## Exercise details
Take the line containing "Task: Click the '¿Estás" and every line after it to the end of the data, and write them out exactly as they appear.

Saved entries:
══════════

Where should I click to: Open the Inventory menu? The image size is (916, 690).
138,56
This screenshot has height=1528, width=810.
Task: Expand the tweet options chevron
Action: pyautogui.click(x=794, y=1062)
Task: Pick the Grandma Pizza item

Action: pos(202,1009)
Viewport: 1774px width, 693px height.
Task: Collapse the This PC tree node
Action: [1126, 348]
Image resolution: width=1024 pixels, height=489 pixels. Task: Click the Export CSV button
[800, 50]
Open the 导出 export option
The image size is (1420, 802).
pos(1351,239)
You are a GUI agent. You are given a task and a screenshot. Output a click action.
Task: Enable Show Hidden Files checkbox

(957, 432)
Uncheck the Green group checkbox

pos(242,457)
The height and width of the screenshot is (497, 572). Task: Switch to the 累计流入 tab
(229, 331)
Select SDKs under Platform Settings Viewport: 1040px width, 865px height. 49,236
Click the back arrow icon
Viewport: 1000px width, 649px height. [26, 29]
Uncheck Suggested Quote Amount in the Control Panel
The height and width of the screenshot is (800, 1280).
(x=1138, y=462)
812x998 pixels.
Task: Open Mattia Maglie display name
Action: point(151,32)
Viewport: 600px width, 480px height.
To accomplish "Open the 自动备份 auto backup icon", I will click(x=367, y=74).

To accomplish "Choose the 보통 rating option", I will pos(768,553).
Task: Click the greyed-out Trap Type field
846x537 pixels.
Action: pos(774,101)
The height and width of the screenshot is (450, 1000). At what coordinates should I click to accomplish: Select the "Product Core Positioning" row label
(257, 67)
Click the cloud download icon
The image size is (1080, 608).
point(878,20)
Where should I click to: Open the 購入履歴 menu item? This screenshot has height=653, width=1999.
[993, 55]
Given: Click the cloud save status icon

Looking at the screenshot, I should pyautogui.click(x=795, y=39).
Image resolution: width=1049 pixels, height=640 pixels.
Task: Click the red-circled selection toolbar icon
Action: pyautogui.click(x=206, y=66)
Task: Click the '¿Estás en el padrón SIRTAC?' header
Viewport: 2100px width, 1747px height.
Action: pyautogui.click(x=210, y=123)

══════════

## Task result
Task: Click the '¿Estás en el padrón SIRTAC?' header
Viewport: 2100px width, 1747px height.
Action: pyautogui.click(x=210, y=123)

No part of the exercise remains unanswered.